How to Prevent Nipping Behavior

At times, your puppy might turn their razor-sharp teeth toward your fingers and toes. Dr. Overall recommends using toys that are twice the size of the puppy's head so you can handle it without their mouths coming in contact with your fingers. When it comes to ankle-biters, Novack suggests dragging a toy behind you on walks so they learn to go to the toy and not your ankles. "If you have to redirect your dog more than twice, that means they can't make a good decision in that moment, because they might be too excited or too tired, and they should go into their playpen or crate with a chew toy," she explains. If your puppy nips at you while playing, simply say "ow!" loudly, and stop playing. This teaches the puppy bite control, or that when he or she bites too hard, playtime will stop. Once the puppy has backed off, redirect them to an appropriate toy or object. All three experts emphasize the importance of positive reinforcement in training rather than punishment.

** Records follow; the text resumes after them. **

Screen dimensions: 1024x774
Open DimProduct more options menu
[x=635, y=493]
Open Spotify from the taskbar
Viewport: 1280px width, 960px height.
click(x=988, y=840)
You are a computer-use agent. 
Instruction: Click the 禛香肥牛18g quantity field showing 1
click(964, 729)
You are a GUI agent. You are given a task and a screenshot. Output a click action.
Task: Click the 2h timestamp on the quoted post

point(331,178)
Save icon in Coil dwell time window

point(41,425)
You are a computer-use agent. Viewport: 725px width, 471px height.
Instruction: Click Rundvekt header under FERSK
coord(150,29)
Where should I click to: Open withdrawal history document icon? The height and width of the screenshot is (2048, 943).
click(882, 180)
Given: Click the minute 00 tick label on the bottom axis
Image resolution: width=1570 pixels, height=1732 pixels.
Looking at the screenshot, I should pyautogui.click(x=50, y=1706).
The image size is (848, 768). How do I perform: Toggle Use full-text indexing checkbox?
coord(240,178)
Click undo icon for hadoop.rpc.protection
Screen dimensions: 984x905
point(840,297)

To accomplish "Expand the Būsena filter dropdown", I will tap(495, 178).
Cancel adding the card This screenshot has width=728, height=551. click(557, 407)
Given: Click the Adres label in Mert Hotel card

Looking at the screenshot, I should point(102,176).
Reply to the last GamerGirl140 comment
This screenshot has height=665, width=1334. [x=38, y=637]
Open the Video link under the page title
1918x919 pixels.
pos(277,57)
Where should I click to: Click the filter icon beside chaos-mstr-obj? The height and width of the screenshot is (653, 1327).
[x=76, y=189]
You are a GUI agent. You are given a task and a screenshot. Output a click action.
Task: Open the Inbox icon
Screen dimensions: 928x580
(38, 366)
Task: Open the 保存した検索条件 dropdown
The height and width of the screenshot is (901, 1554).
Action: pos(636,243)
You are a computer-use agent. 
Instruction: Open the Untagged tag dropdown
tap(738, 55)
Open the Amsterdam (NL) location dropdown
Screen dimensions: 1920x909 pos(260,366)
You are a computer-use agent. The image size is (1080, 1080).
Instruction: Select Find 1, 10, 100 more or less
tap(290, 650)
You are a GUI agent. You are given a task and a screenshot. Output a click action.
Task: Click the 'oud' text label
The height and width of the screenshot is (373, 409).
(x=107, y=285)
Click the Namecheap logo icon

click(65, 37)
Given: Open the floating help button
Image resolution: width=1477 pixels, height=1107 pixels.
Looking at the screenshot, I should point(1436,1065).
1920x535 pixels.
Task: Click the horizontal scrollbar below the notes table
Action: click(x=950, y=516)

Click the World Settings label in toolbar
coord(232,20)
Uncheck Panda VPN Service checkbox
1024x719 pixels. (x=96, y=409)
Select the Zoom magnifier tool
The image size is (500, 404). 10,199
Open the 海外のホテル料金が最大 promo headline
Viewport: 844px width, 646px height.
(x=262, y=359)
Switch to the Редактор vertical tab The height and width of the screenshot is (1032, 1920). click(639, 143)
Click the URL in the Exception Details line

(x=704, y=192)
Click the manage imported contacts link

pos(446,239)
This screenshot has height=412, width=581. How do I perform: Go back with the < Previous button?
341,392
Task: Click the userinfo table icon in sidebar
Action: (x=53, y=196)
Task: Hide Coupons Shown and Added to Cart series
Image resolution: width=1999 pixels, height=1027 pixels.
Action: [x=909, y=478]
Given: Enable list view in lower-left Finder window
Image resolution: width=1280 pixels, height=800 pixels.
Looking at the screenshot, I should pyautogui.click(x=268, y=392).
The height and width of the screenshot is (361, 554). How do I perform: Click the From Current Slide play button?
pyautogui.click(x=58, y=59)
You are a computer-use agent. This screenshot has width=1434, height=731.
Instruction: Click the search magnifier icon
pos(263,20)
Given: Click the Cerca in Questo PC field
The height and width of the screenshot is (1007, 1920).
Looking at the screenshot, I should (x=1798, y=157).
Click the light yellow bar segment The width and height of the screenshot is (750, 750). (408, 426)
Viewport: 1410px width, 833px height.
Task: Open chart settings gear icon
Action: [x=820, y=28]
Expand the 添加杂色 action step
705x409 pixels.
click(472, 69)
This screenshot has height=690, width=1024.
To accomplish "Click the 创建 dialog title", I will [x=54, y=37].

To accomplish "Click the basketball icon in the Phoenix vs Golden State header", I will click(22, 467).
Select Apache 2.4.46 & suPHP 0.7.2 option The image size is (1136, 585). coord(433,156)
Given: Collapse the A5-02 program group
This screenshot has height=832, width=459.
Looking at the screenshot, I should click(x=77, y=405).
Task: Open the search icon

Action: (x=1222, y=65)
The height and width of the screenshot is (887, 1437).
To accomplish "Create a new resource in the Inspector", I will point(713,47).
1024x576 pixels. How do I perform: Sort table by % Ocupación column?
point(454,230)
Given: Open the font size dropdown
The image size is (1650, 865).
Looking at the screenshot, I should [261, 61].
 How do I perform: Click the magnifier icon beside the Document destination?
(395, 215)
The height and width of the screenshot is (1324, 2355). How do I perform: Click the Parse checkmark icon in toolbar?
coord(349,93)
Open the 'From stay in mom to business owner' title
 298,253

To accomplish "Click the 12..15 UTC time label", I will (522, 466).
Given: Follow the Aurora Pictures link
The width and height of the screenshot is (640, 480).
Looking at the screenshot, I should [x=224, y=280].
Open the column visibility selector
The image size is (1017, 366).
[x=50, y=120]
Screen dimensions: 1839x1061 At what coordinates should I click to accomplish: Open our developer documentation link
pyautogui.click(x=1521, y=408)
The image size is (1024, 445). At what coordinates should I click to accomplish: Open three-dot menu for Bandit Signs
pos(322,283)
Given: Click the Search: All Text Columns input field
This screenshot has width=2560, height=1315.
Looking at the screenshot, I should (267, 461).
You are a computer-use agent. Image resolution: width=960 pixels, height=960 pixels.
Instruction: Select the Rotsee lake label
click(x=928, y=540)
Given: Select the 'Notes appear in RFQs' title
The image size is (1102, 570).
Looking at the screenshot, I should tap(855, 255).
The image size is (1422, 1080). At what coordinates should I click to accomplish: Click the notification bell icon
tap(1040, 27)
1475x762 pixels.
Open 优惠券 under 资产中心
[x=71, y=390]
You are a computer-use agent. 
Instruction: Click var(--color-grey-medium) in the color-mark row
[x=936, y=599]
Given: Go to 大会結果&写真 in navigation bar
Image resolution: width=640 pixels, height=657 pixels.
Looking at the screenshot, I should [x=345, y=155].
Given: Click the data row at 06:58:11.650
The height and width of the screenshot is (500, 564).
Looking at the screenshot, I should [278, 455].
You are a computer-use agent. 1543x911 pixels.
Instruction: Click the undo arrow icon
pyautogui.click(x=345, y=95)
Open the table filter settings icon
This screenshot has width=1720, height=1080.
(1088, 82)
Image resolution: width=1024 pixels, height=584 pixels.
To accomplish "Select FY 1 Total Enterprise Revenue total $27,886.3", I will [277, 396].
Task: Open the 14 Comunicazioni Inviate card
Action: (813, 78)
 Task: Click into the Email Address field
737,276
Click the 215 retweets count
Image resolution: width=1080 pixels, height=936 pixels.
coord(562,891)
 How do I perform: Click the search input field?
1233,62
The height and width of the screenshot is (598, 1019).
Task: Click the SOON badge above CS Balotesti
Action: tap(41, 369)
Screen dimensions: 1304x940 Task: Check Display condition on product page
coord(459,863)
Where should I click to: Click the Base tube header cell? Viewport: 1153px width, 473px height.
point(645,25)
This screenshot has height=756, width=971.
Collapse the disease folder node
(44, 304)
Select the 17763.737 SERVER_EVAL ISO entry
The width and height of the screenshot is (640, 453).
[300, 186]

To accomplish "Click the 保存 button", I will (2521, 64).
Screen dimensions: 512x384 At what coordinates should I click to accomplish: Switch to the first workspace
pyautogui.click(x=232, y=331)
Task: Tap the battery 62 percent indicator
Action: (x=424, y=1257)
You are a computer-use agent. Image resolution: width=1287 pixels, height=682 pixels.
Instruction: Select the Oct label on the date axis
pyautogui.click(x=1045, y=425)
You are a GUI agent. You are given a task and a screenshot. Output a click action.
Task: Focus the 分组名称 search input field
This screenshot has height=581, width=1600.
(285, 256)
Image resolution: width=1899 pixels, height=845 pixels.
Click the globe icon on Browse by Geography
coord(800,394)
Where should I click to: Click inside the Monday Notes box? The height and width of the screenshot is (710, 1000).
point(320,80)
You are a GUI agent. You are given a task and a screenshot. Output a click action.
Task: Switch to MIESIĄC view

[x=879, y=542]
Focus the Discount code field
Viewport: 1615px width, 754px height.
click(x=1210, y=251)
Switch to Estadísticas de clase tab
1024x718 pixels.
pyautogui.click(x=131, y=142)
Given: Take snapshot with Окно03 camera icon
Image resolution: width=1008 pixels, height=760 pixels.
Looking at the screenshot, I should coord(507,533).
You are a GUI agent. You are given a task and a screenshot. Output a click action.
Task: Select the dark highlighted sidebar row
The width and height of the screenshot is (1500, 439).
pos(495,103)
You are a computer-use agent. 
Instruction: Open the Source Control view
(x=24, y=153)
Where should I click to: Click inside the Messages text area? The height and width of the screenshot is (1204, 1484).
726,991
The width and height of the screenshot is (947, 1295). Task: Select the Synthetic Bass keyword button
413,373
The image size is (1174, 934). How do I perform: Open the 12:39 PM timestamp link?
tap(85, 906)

Dr. Tu cautions that there are different motivations behind little bites or nips. If you approach the dog and they snap at the air, that's not teething. Watch your dog for signs of fear or anxiety as these types of bites can be signs of predisposed behavioral conditions that lead to issues down the road. She suggests having all new dogs thoroughly checked by a veterinarian and watching their behavior to differentiate playful nips that come with teething from more serious bites that indicate a fearful dog.

The teething process can last anywhere from three to four months, and usually stops at around six months of age, when all of the adult teeth have grown in. Once your dog reaches that stage, you can switch your focus to keeping those adult teeth clean and healthy with regular pet dental care.